### Available records ###

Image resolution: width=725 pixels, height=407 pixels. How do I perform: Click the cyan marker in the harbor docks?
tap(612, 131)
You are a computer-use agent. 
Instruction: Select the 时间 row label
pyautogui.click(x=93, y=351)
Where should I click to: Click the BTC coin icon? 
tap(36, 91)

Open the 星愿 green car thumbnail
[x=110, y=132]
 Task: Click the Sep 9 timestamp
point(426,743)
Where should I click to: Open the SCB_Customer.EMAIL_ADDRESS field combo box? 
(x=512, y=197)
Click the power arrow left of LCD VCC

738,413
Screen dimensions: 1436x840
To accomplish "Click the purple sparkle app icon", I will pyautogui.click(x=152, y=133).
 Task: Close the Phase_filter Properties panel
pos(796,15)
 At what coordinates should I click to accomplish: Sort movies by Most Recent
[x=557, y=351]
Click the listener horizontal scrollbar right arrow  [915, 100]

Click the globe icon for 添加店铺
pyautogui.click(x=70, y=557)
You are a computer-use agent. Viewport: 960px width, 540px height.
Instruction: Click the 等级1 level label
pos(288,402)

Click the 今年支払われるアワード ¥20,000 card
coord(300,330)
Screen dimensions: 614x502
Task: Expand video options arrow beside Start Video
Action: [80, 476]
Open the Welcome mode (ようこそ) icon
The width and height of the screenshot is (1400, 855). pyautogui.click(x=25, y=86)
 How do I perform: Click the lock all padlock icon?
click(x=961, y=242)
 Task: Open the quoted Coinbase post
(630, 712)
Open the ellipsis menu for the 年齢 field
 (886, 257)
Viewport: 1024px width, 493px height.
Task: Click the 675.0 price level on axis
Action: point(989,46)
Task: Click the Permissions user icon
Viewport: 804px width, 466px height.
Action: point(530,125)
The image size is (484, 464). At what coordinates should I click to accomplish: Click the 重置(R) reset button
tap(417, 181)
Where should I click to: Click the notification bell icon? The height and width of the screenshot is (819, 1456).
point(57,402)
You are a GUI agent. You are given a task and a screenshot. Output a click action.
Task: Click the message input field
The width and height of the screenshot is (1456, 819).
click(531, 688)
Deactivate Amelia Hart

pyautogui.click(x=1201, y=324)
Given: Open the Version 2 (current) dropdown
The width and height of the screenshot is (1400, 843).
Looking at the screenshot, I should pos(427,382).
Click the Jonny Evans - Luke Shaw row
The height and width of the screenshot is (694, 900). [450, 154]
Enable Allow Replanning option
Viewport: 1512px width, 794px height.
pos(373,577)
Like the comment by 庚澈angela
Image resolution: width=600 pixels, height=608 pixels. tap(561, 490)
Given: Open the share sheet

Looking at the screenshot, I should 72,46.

###

### Task requirements
Repeat every line of the data above verbatim.

### Answer for this exercise
Image resolution: width=725 pixels, height=407 pixels. How do I perform: Click the cyan marker in the harbor docks?
tap(612, 131)
You are a computer-use agent. 
Instruction: Select the 时间 row label
pyautogui.click(x=93, y=351)
Where should I click to: Click the BTC coin icon? 
tap(36, 91)

Open the 星愿 green car thumbnail
[x=110, y=132]
 Task: Click the Sep 9 timestamp
point(426,743)
Where should I click to: Open the SCB_Customer.EMAIL_ADDRESS field combo box? 
(x=512, y=197)
Click the power arrow left of LCD VCC

738,413
Screen dimensions: 1436x840
To accomplish "Click the purple sparkle app icon", I will pyautogui.click(x=152, y=133).
 Task: Close the Phase_filter Properties panel
pos(796,15)
 At what coordinates should I click to accomplish: Sort movies by Most Recent
[x=557, y=351]
Click the listener horizontal scrollbar right arrow  [915, 100]

Click the globe icon for 添加店铺
pyautogui.click(x=70, y=557)
You are a computer-use agent. Viewport: 960px width, 540px height.
Instruction: Click the 等级1 level label
pos(288,402)

Click the 今年支払われるアワード ¥20,000 card
coord(300,330)
Screen dimensions: 614x502
Task: Expand video options arrow beside Start Video
Action: [80, 476]
Open the Welcome mode (ようこそ) icon
The width and height of the screenshot is (1400, 855). pyautogui.click(x=25, y=86)
 How do I perform: Click the lock all padlock icon?
click(x=961, y=242)
 Task: Open the quoted Coinbase post
(630, 712)
Open the ellipsis menu for the 年齢 field
 (886, 257)
Viewport: 1024px width, 493px height.
Task: Click the 675.0 price level on axis
Action: point(989,46)
Task: Click the Permissions user icon
Viewport: 804px width, 466px height.
Action: point(530,125)
The image size is (484, 464). At what coordinates should I click to accomplish: Click the 重置(R) reset button
tap(417, 181)
Where should I click to: Click the notification bell icon? The height and width of the screenshot is (819, 1456).
point(57,402)
You are a GUI agent. You are given a task and a screenshot. Output a click action.
Task: Click the message input field
The width and height of the screenshot is (1456, 819).
click(531, 688)
Deactivate Amelia Hart

pyautogui.click(x=1201, y=324)
Given: Open the Version 2 (current) dropdown
The width and height of the screenshot is (1400, 843).
Looking at the screenshot, I should pos(427,382).
Click the Jonny Evans - Luke Shaw row
The height and width of the screenshot is (694, 900). [450, 154]
Enable Allow Replanning option
Viewport: 1512px width, 794px height.
pos(373,577)
Like the comment by 庚澈angela
Image resolution: width=600 pixels, height=608 pixels. tap(561, 490)
Given: Open the share sheet

Looking at the screenshot, I should 72,46.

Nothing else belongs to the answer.